◆ **ASSIGNED TASK**
Write out all entries word for word.

◆ **DATA RECORDS**
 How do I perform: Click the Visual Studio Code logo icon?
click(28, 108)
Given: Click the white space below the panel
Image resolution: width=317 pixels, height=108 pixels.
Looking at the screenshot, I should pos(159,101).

◆ **ANSWER FOR THE TASK**
 How do I perform: Click the Visual Studio Code logo icon?
click(28, 108)
Given: Click the white space below the panel
Image resolution: width=317 pixels, height=108 pixels.
Looking at the screenshot, I should pos(159,101).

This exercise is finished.